● **Task prompt**
Without the pictures, repeat all of the data exactly as it appears below.

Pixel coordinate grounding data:
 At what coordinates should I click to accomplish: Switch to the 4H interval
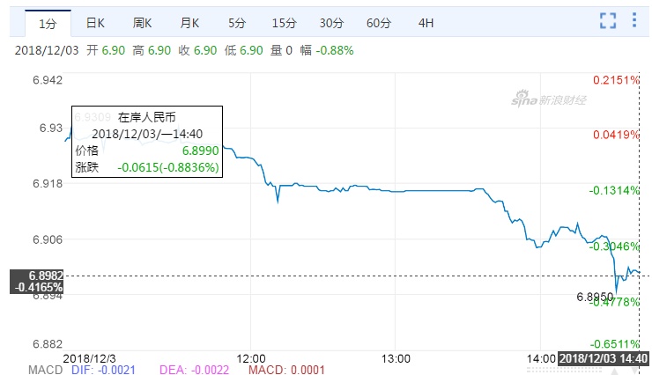[x=426, y=20]
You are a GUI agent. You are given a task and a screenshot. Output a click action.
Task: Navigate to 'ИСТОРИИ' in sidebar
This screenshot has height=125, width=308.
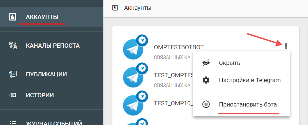pyautogui.click(x=40, y=95)
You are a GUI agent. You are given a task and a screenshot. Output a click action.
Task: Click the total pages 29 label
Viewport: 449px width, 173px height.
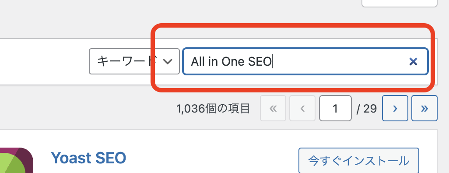click(367, 109)
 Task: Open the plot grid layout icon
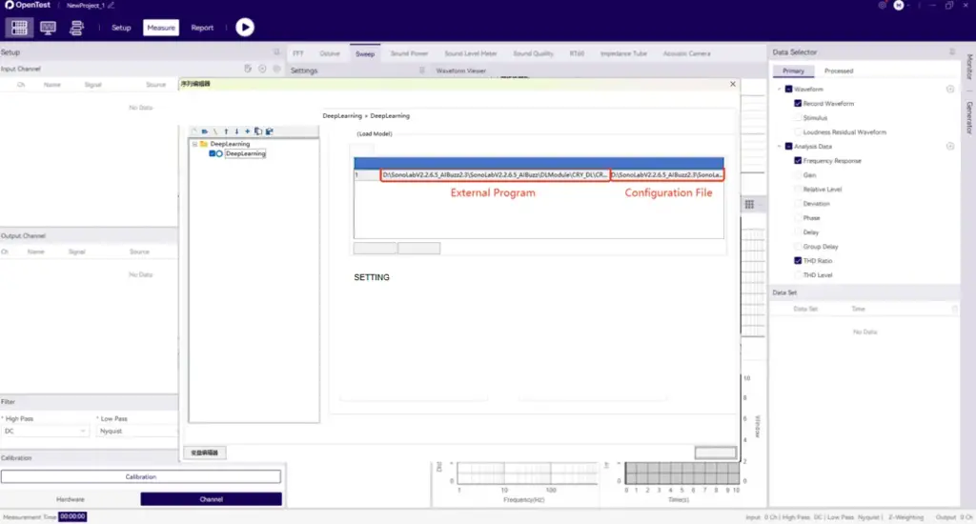tap(750, 205)
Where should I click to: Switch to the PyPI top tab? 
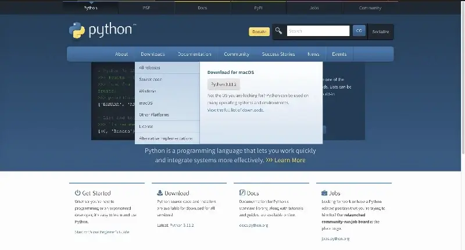coord(259,8)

● **Written solution**
 At what coordinates should I click to accomplish: Switch to the 4H interval
[x=426, y=20]
You are a GUI agent. You are given a task and a screenshot. Output a click action.
Task: Navigate to 'ИСТОРИИ' in sidebar
This screenshot has height=125, width=308.
pyautogui.click(x=40, y=95)
You are a GUI agent. You are given a task and a screenshot. Output a click action.
Task: Click the total pages 29 label
Viewport: 449px width, 173px height.
click(367, 109)
 Task: Open the plot grid layout icon
tap(750, 205)
Where should I click to: Switch to the PyPI top tab? 
coord(259,8)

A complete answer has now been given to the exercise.